O vice-primeiro-ministro e presidente do CDS-PP defendeu esta segunda-feira que o Governo se moveu pelo “interesse nacional” ao distanciar-se da Grécia, ao contrário de António Costa que teria deitado “fora os esforços dos portugueses” por “solidariedade ideológica”.

Apontando contradições a António Costa face à Grécia, Paulo Portas defendeu que, se o líder socialista “fosse primeiro-ministro, mal o Syriza ganhou tinha corrido a fazer solidariedade ideológica e de caminho aproximava Portugal do problema, não separava o caso português dessa instabilidade, e deitava fora os esforços dos portugueses e da capacidade de os portugueses recuperarem os seus rendimentos”.

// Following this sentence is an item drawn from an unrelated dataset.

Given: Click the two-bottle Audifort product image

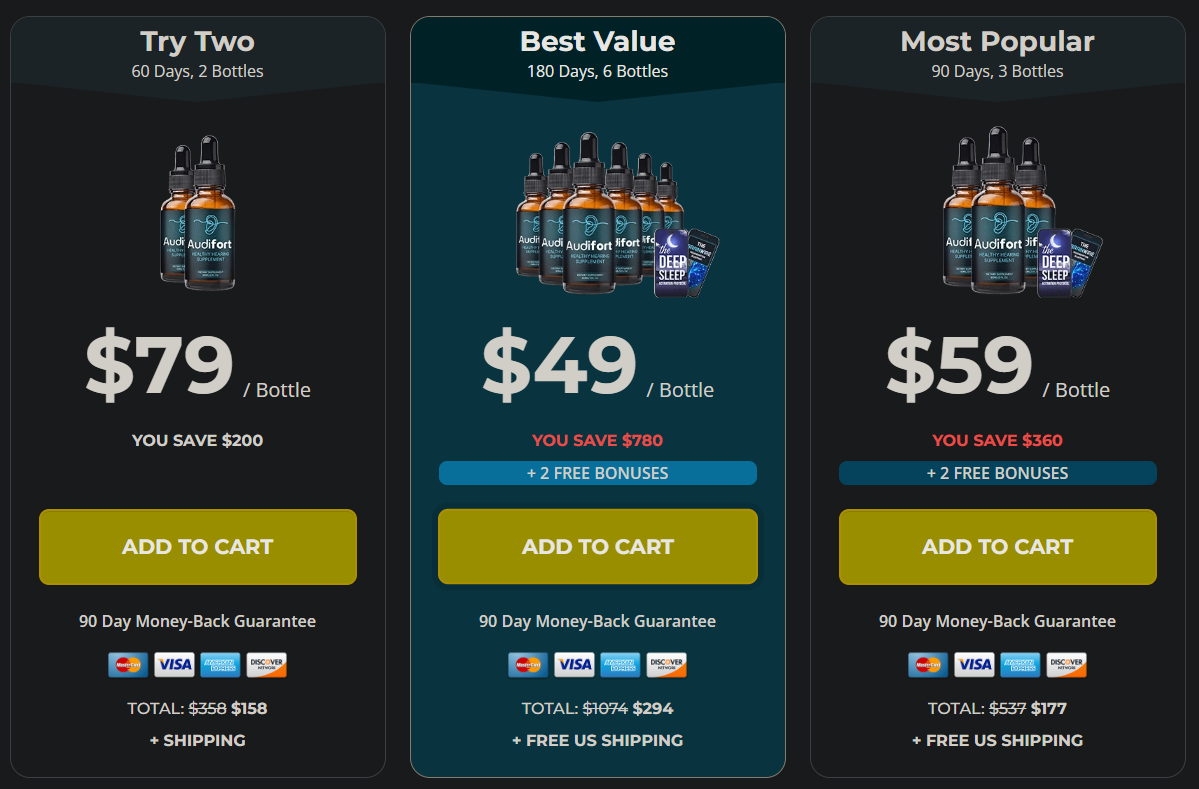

Paulo Portas falava na abertura das jornadas parlamentares conjuntas de PSD e CDS-PP, em Alcochete, numa intervenção em que enumerou os responsáveis europeus que são socialistas e recomendando ao secretário-geral do PS que se queixe da política europeia, em primeiro lugar, a esses dirigentes que pertencem à sua família.

“Está em causa um projeto comum que tem de ter regras comuns. Se o PS quer outra política europeia relativamente à Grécia, deve, em primeiro lugar, queixar-se dos seus homólogos socialistas que por essa Europa fora têm dito coisas muito diferentes do que o PS tem dito em Portugal”, declarou.

Portas insistiu muito na interrogação relativa ao que “Portugal teria a ganhar em associar o seu caso e o seu esforço a uma situação como a da Grécia, com a insegurança e a volatilidade que ela gera?”

“Nós não estaríamos a fazer bem aos portugueses, podíamos estar a fazer proselitismo ideológico, mas o interesse nacional tem de prevalecer sobre atitudes manifestamente partidárias”, disse.

“Nós somos europeus e queremos que os gregos superem os problemas que têm, mas o nosso primeiro dever é com os portugueses, os portugueses esforçaram-se muito para vencer a bancarrota, não têm nenhuma vantagem em serem neste momento associados a um Estado que entrou em ‘default’ e que tem as dificuldades que a Grécia tem”, frisou.